[YOUR TASK] Nothing is to be altered; the data must be repeated exactly.

··· MATERIAL FOR THE TASK ···

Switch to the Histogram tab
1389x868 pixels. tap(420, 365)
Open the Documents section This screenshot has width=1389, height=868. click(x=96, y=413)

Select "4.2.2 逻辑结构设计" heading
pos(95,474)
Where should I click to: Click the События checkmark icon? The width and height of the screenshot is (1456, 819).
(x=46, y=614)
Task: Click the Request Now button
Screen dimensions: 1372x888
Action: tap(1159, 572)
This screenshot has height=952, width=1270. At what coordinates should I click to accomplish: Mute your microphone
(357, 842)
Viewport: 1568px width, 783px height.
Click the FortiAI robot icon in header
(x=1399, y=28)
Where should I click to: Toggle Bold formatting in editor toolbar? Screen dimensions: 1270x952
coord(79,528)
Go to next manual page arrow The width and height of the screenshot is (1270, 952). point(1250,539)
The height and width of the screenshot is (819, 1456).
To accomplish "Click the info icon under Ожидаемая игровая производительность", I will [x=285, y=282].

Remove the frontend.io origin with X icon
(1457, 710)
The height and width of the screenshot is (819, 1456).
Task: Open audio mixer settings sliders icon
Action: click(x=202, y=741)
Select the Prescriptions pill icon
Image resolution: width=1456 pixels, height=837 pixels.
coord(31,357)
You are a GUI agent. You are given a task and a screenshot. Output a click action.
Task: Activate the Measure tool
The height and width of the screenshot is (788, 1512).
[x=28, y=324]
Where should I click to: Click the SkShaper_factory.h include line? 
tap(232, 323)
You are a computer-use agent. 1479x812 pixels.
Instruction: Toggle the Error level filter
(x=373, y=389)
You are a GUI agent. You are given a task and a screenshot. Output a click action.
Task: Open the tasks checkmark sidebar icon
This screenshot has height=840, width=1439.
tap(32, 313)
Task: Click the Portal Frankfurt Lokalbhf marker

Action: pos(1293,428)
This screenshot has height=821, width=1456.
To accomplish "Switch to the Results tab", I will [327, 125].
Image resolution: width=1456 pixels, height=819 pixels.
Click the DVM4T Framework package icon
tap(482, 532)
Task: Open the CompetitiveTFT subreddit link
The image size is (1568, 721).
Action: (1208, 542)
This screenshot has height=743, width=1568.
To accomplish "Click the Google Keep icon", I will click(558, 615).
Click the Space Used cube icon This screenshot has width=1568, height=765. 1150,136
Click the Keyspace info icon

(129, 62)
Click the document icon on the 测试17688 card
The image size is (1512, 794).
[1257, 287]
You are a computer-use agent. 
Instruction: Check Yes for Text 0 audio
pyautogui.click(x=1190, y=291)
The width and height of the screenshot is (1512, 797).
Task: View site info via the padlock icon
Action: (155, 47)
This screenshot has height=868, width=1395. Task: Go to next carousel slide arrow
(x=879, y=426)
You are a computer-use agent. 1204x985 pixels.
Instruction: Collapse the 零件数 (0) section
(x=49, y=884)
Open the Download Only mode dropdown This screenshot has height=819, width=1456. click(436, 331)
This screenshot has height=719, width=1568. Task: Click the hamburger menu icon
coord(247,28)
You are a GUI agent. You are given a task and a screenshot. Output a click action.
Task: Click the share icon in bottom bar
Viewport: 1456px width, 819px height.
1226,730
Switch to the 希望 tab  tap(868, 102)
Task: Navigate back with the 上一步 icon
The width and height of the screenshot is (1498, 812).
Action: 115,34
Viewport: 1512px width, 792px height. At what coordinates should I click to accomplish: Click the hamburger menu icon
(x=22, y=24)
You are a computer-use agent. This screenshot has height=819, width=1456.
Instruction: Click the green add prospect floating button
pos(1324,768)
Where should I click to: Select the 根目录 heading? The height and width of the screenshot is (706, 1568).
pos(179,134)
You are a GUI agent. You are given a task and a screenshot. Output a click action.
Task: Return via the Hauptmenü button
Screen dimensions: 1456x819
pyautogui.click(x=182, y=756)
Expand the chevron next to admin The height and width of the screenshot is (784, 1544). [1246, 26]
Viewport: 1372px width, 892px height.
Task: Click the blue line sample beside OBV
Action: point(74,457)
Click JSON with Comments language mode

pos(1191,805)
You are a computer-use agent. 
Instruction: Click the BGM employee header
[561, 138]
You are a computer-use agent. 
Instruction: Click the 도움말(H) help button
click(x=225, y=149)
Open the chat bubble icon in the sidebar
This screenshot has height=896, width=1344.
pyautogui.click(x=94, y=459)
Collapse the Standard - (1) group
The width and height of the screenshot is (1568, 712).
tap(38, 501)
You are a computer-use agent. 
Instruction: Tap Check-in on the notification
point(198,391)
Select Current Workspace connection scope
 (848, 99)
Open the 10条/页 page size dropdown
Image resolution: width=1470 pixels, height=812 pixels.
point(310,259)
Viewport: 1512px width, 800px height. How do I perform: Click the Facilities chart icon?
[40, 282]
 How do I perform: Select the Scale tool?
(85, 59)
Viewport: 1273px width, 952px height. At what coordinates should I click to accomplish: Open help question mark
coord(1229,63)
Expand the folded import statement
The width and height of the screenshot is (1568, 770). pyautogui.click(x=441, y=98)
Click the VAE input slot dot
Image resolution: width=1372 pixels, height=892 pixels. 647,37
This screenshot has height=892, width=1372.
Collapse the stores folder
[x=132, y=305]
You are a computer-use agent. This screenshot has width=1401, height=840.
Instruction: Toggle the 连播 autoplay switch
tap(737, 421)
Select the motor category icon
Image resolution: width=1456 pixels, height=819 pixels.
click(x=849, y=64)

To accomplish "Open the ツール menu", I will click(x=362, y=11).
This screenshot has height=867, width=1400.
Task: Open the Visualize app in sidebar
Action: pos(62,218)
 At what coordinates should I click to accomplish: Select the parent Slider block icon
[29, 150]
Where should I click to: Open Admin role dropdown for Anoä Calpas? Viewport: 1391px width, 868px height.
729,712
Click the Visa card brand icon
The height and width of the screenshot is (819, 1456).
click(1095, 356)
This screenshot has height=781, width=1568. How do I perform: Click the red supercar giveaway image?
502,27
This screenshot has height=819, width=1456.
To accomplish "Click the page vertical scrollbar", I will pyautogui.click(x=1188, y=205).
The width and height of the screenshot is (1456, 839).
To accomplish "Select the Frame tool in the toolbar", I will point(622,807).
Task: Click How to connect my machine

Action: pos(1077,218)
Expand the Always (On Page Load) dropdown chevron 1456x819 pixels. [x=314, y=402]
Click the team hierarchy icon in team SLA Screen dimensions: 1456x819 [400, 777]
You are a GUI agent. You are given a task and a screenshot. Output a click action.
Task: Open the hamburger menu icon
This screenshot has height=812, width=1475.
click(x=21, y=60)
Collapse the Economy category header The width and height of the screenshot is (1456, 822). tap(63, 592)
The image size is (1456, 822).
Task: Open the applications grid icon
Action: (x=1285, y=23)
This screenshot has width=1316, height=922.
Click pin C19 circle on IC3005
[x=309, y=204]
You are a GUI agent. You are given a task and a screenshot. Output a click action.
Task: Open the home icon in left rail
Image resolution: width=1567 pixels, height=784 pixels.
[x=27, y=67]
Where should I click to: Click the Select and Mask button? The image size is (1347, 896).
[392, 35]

···

[ANSWER AREA]
Switch to the Histogram tab
1389x868 pixels. tap(420, 365)
Open the Documents section This screenshot has width=1389, height=868. click(x=96, y=413)

Select "4.2.2 逻辑结构设计" heading
pos(95,474)
Where should I click to: Click the События checkmark icon? The width and height of the screenshot is (1456, 819).
(x=46, y=614)
Task: Click the Request Now button
Screen dimensions: 1372x888
Action: tap(1159, 572)
This screenshot has height=952, width=1270. At what coordinates should I click to accomplish: Mute your microphone
(357, 842)
Viewport: 1568px width, 783px height.
Click the FortiAI robot icon in header
(x=1399, y=28)
Where should I click to: Toggle Bold formatting in editor toolbar? Screen dimensions: 1270x952
coord(79,528)
Go to next manual page arrow The width and height of the screenshot is (1270, 952). point(1250,539)
The height and width of the screenshot is (819, 1456).
To accomplish "Click the info icon under Ожидаемая игровая производительность", I will [x=285, y=282].

Remove the frontend.io origin with X icon
(1457, 710)
The height and width of the screenshot is (819, 1456).
Task: Open audio mixer settings sliders icon
Action: click(x=202, y=741)
Select the Prescriptions pill icon
Image resolution: width=1456 pixels, height=837 pixels.
coord(31,357)
You are a GUI agent. You are given a task and a screenshot. Output a click action.
Task: Activate the Measure tool
The height and width of the screenshot is (788, 1512).
[x=28, y=324]
Where should I click to: Click the SkShaper_factory.h include line? 
tap(232, 323)
You are a computer-use agent. 1479x812 pixels.
Instruction: Toggle the Error level filter
(x=373, y=389)
You are a GUI agent. You are given a task and a screenshot. Output a click action.
Task: Open the tasks checkmark sidebar icon
This screenshot has height=840, width=1439.
tap(32, 313)
Task: Click the Portal Frankfurt Lokalbhf marker

Action: pos(1293,428)
This screenshot has height=821, width=1456.
To accomplish "Switch to the Results tab", I will [327, 125].
Image resolution: width=1456 pixels, height=819 pixels.
Click the DVM4T Framework package icon
tap(482, 532)
Task: Open the CompetitiveTFT subreddit link
The image size is (1568, 721).
Action: (1208, 542)
This screenshot has height=743, width=1568.
To accomplish "Click the Google Keep icon", I will click(558, 615).
Click the Space Used cube icon This screenshot has width=1568, height=765. 1150,136
Click the Keyspace info icon

(129, 62)
Click the document icon on the 测试17688 card
The image size is (1512, 794).
[1257, 287]
You are a computer-use agent. 
Instruction: Check Yes for Text 0 audio
pyautogui.click(x=1190, y=291)
The width and height of the screenshot is (1512, 797).
Task: View site info via the padlock icon
Action: (155, 47)
This screenshot has height=868, width=1395. Task: Go to next carousel slide arrow
(x=879, y=426)
You are a computer-use agent. 1204x985 pixels.
Instruction: Collapse the 零件数 (0) section
(x=49, y=884)
Open the Download Only mode dropdown This screenshot has height=819, width=1456. click(436, 331)
This screenshot has height=719, width=1568. Task: Click the hamburger menu icon
coord(247,28)
You are a GUI agent. You are given a task and a screenshot. Output a click action.
Task: Click the share icon in bottom bar
Viewport: 1456px width, 819px height.
1226,730
Switch to the 希望 tab  tap(868, 102)
Task: Navigate back with the 上一步 icon
The width and height of the screenshot is (1498, 812).
Action: 115,34
Viewport: 1512px width, 792px height. At what coordinates should I click to accomplish: Click the hamburger menu icon
(x=22, y=24)
You are a computer-use agent. This screenshot has height=819, width=1456.
Instruction: Click the green add prospect floating button
pos(1324,768)
Where should I click to: Select the 根目录 heading? The height and width of the screenshot is (706, 1568).
pos(179,134)
You are a GUI agent. You are given a task and a screenshot. Output a click action.
Task: Return via the Hauptmenü button
Screen dimensions: 1456x819
pyautogui.click(x=182, y=756)
Expand the chevron next to admin The height and width of the screenshot is (784, 1544). [1246, 26]
Viewport: 1372px width, 892px height.
Task: Click the blue line sample beside OBV
Action: point(74,457)
Click JSON with Comments language mode

pos(1191,805)
You are a computer-use agent. 
Instruction: Click the BGM employee header
[561, 138]
You are a computer-use agent. 
Instruction: Click the 도움말(H) help button
click(x=225, y=149)
Open the chat bubble icon in the sidebar
This screenshot has height=896, width=1344.
pyautogui.click(x=94, y=459)
Collapse the Standard - (1) group
The width and height of the screenshot is (1568, 712).
tap(38, 501)
You are a computer-use agent. 
Instruction: Tap Check-in on the notification
point(198,391)
Select Current Workspace connection scope
 (848, 99)
Open the 10条/页 page size dropdown
Image resolution: width=1470 pixels, height=812 pixels.
point(310,259)
Viewport: 1512px width, 800px height. How do I perform: Click the Facilities chart icon?
[40, 282]
 How do I perform: Select the Scale tool?
(85, 59)
Viewport: 1273px width, 952px height. At what coordinates should I click to accomplish: Open help question mark
coord(1229,63)
Expand the folded import statement
The width and height of the screenshot is (1568, 770). pyautogui.click(x=441, y=98)
Click the VAE input slot dot
Image resolution: width=1372 pixels, height=892 pixels. 647,37
This screenshot has height=892, width=1372.
Collapse the stores folder
[x=132, y=305]
You are a computer-use agent. This screenshot has width=1401, height=840.
Instruction: Toggle the 连播 autoplay switch
tap(737, 421)
Select the motor category icon
Image resolution: width=1456 pixels, height=819 pixels.
click(x=849, y=64)

To accomplish "Open the ツール menu", I will click(x=362, y=11).
This screenshot has height=867, width=1400.
Task: Open the Visualize app in sidebar
Action: pos(62,218)
 At what coordinates should I click to accomplish: Select the parent Slider block icon
[29, 150]
Where should I click to: Open Admin role dropdown for Anoä Calpas? Viewport: 1391px width, 868px height.
729,712
Click the Visa card brand icon
The height and width of the screenshot is (819, 1456).
click(1095, 356)
This screenshot has height=781, width=1568. How do I perform: Click the red supercar giveaway image?
502,27
This screenshot has height=819, width=1456.
To accomplish "Click the page vertical scrollbar", I will pyautogui.click(x=1188, y=205).
The width and height of the screenshot is (1456, 839).
To accomplish "Select the Frame tool in the toolbar", I will point(622,807).
Task: Click How to connect my machine

Action: pos(1077,218)
Expand the Always (On Page Load) dropdown chevron 1456x819 pixels. [x=314, y=402]
Click the team hierarchy icon in team SLA Screen dimensions: 1456x819 [400, 777]
You are a GUI agent. You are given a task and a screenshot. Output a click action.
Task: Open the hamburger menu icon
This screenshot has height=812, width=1475.
click(x=21, y=60)
Collapse the Economy category header The width and height of the screenshot is (1456, 822). tap(63, 592)
The image size is (1456, 822).
Task: Open the applications grid icon
Action: (x=1285, y=23)
This screenshot has width=1316, height=922.
Click pin C19 circle on IC3005
[x=309, y=204]
You are a GUI agent. You are given a task and a screenshot. Output a click action.
Task: Open the home icon in left rail
Image resolution: width=1567 pixels, height=784 pixels.
[x=27, y=67]
Where should I click to: Click the Select and Mask button? The image size is (1347, 896).
[392, 35]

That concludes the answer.